Continuous improvement is a big issue in steelmaking, especially process analysis and process automation, Rebecca Dettloff, marketing manager for SensoTech GmbH. The emphasis now is on in-line analysis providing real-time data online and replacing off-line procedures, that require manual sampling and provide delayed results. The company is based in Magdeburg-Barleben, Germany, and has an office in Wayne, N.J.
The real-time monitoring of critical parameters has a big benefit in improved quality assurance, higher resource efficiency and lower costs, Dettloff said. This is why the market has a high potential, but not every steelmaker has the understanding of what greater benefits they can. It is still a challenge.
Using in-line process analyzers, enables online information on the process status and alarms for when the process is above or below limits so that countermeasures can be taken on time. For example, the acidity in a pickling bath or the oil conditions in a cold-rolling mill. Integrating the measurement data into the process automation is simple, Dettloff said, so the next step for many steelmakers is to connect in-line analysis systems to an automated level of process control.
To foster demand, equipment companies can do well by doing good. We will have a growing demand, Dettloff noted, if we are able to inform more steelmakers about the great benefits (of advanced analysis and integration), because the positive feedback we get from our customers effectively helps to optimize their steelmaking processes.
She said that there are still steelmakers that take manual samples and make an offline laboratory analysis. That is time-consuming and does not provide real-time data to intervene in the process in time in cases of deviations from production reference values.
At the most elemental level, continuous improvement can be as simple as real-time recalibration. In principle, our analysis system doesnt need a calibration, Dettloff said. If the process conditions make a calibration necessary for effective measurement, it can be done, because the controller, part of the analysis system, includes calibration functions.
Using sensors installed in the pipe, vessel, or bath enhances quality, Dettloff said, because critical parameters are monitored constantly and in real time. There is no need of manual sampling and lab analysis. The data are provided online, and for process automation the data can be sent to the process-control system.

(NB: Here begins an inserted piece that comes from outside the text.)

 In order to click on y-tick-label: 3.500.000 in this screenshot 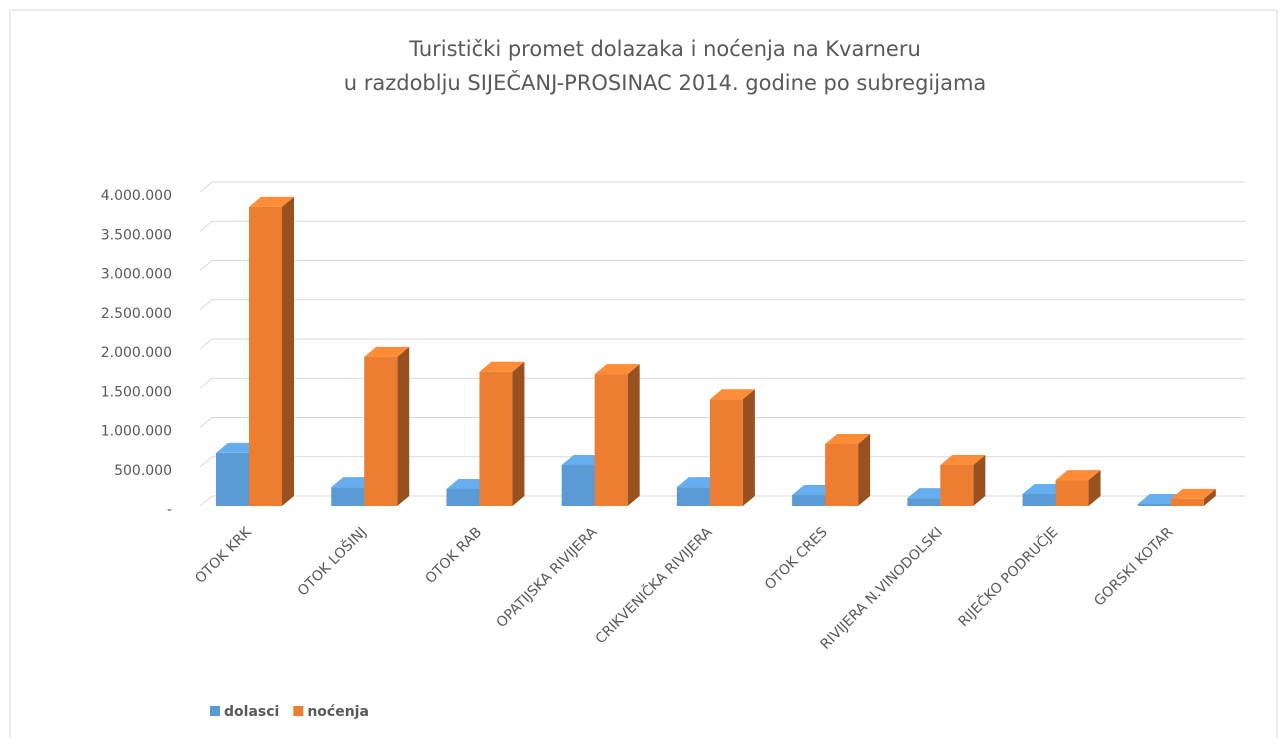, I will do `click(136, 235)`.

In the event of deviations from the production reference value, a signal will be sent immediately, so the manufacturer can take countermeasures on time. Consequently, the focus is on a preventive quality management avoiding failed batches and costs. That helps to optimize production efficiency, Dettloff said.
Also, because of knowing the values of critical parameters, the manufacturer can control the process in a targeted, efficient way. For instance, how much of a certain liquid needs to be added within a certain process to ensure on-spec results and minimum waste. The focus is on saving resources and costs, and assuring quality, Dettloff said. To have detailed information on the process parameters increases the safety and utilization.
She summarizes that metals makers are looking for process analytical technology providing them real-time information on critical parameters that have an important impact on the quality and resource efficiency. Such technology contributes significantly to the optimization of the production process. I feel the challenge is to inform manufacturers of the technical solutions and the benefits.